Hinter Vingegaard schnappte sich Florian Lipowitz (Red Bull – Bora – Hansgrohe) den dritten Gesamtrang, der um so höher zu bewerten ist, als er nicht entscheidend der Anwesenheit des 24jährigen in jener Fluchtgruppe geschuldet war, aus der am Dienstag der 21jährige Spanier Iván Romeo (Movistar Team) solo gewann. Nach seinem siebten Rang bei der letzten Vuelta a España, Platz zwei bei Paris–Nizza und Platz vier bei der Baskenlandrundfahrt untermauerte Lipowitz seinen Status als zur Zeit bester deutscher Klassementfahrer. Bei der am 5. Juli beginnenden Frankreich-Rundfahrt dürfte ihm freilich die Rolle eines Edelhelfers für Primož Roglič zufallen.

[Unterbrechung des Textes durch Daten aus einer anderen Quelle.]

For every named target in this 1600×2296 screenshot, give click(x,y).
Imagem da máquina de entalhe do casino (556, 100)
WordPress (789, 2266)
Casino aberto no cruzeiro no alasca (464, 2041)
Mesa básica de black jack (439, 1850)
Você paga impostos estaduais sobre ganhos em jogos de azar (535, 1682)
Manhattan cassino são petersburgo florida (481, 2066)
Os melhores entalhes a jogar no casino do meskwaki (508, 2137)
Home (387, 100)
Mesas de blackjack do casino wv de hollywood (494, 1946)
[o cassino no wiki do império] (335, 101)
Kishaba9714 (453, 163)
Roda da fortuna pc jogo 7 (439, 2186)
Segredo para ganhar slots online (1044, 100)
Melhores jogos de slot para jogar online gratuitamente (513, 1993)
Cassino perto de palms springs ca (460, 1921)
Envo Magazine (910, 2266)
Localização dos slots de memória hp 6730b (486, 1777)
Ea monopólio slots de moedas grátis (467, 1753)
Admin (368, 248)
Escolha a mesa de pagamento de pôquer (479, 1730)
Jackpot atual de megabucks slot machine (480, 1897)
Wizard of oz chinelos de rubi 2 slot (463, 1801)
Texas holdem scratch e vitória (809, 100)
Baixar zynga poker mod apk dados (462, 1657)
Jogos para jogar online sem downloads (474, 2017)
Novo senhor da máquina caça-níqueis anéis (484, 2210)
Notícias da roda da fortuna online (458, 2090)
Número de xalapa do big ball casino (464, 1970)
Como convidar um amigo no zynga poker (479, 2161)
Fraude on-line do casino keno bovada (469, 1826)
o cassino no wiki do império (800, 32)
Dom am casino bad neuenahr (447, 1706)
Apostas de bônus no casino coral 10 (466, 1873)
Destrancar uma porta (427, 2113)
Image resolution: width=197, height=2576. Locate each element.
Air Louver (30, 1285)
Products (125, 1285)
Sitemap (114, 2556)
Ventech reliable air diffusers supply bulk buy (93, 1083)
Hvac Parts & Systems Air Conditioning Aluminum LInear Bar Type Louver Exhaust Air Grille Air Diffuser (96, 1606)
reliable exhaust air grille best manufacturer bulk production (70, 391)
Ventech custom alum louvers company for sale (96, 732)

In dessen Diensten wird dann wohl auch Alexander Wlassow stehen. Bei der Tour des Suisse, wo kaum nennenswerte Klassementfahrer im Einsatz sind, darf der 29jährige Russe dagegen auf eigene Rechnung fahren. Dasselbe gilt für João Almeida, der bei der Frankreich-Rundfahrt zu Pogačars Domestiken gehören dürfte, aber als Topfavorit für das Schweizer Rennen gehandelt wird. Als wichtigsten Gegner muss der 26jährige Portugiese Ben O’Connor (Team Jayco AlUla) betrachten, der bei der letzten Vuelta einen als Ausreißer errungenen Etappensieg in einen zweiten Gesamtplatz umgemünzt hatte. Deshalb musste man Almeida mal wieder taktische Schlafmützigkeit attestieren, als er am Sonntag den 28jährigen Australier gleich in einer großen Ausreißergruppe entschlüpfen ließ. Nach dieser Auftaktetappe, die vom 22jährigen Franzosen Romain Grégoire (Groupama – FDJ) solo gewonnen wurde, hatte O’Connor schon über zwei Minuten Vorsprung auf Almeida und etwas mehr auf Wlassow.